- **What this task involves**
Leaving out all images, return the entries below exactly.

- **Dataset content**
——————
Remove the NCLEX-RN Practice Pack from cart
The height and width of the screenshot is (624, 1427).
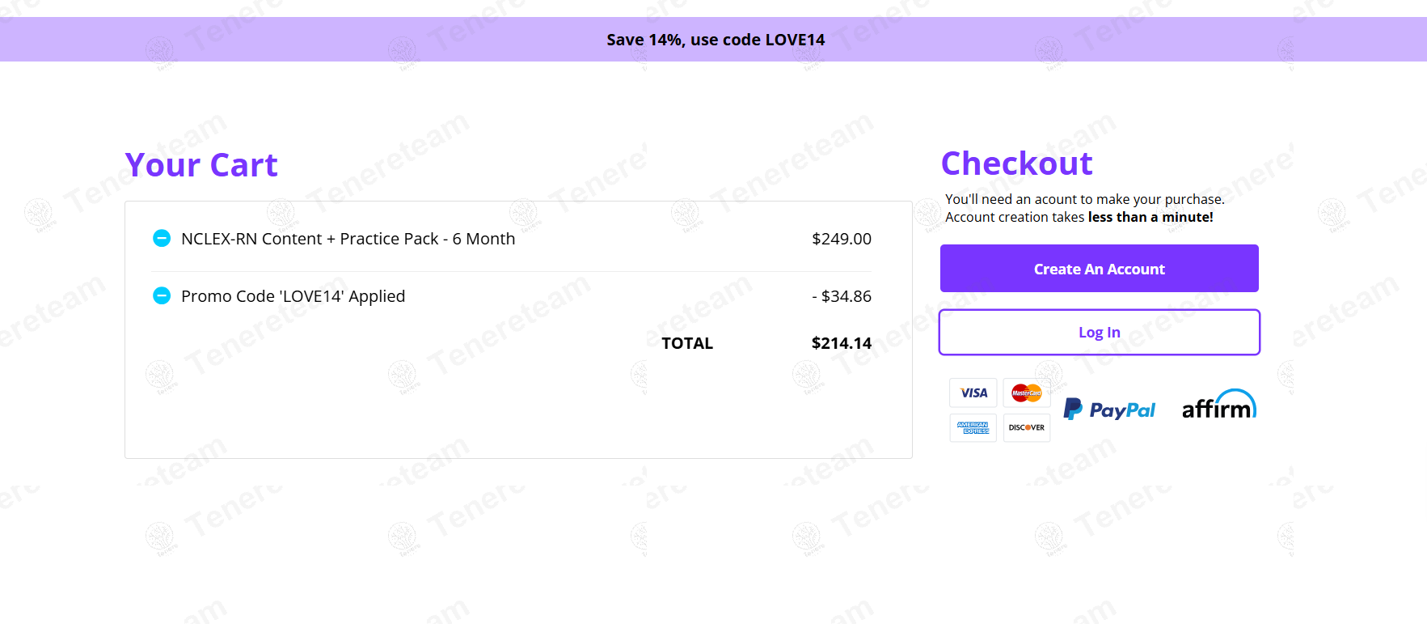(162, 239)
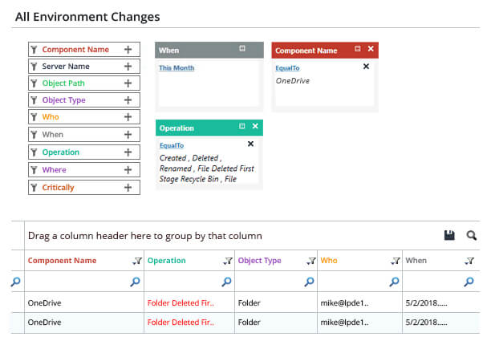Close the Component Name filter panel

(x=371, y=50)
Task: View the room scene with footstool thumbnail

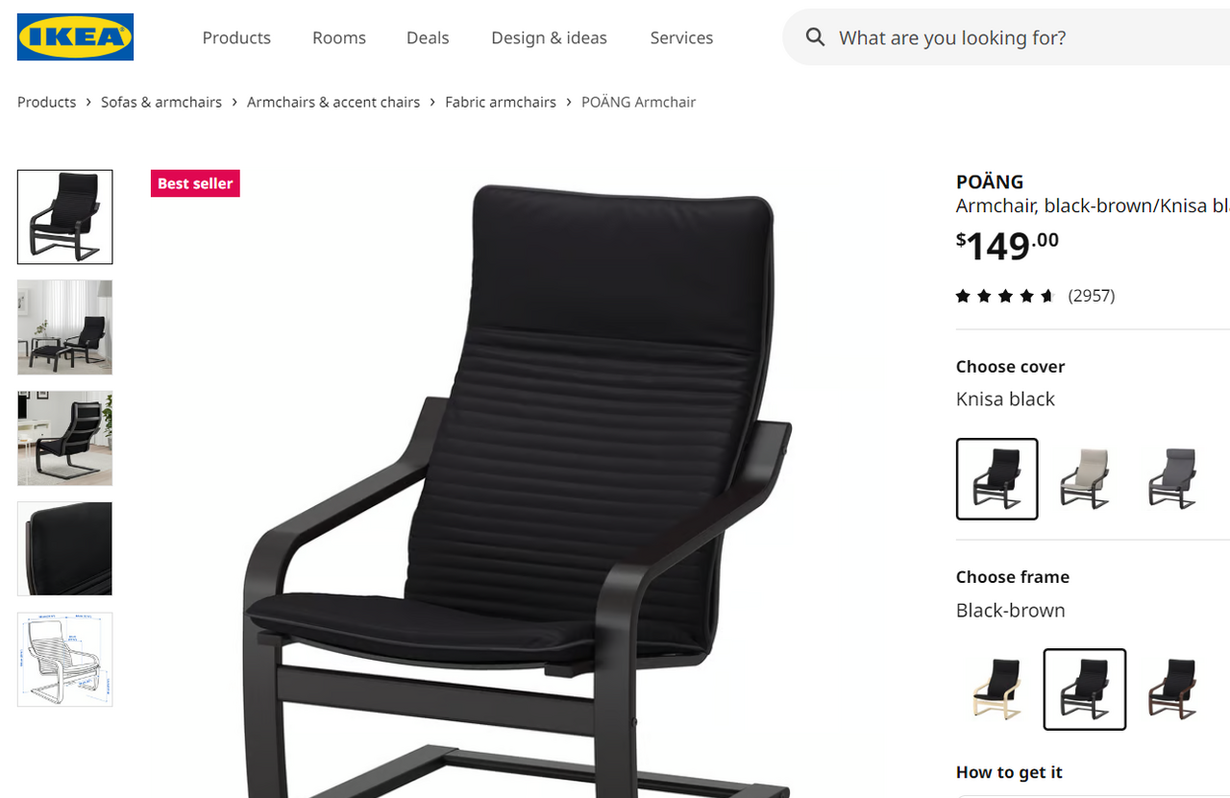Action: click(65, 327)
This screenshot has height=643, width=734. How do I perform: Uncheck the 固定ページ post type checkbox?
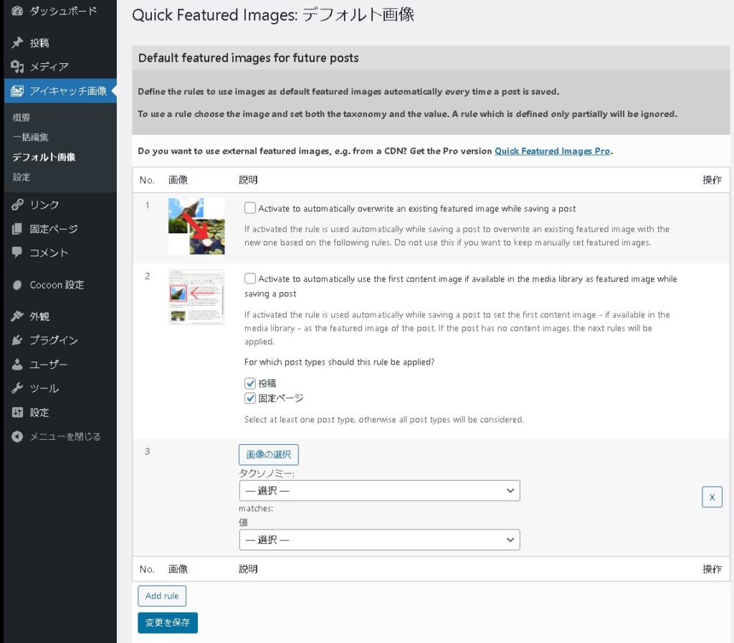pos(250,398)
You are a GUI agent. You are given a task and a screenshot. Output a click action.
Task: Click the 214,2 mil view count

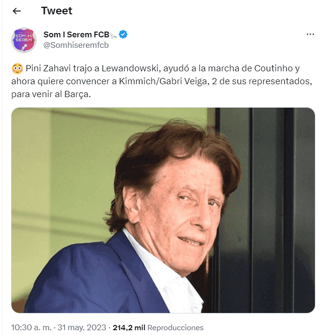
——————
- **Written reply**
Remove the NCLEX-RN Practice Pack from cart
The height and width of the screenshot is (624, 1427).
(162, 239)
Close the Component Name filter panel

(x=371, y=50)
Task: View the room scene with footstool thumbnail

Action: click(65, 327)
This screenshot has height=643, width=734. How do I perform: Uncheck the 固定ページ post type checkbox?
pos(250,398)
You are a GUI agent. You are given a task and a screenshot. Output a click action.
Task: Click the 214,2 mil view count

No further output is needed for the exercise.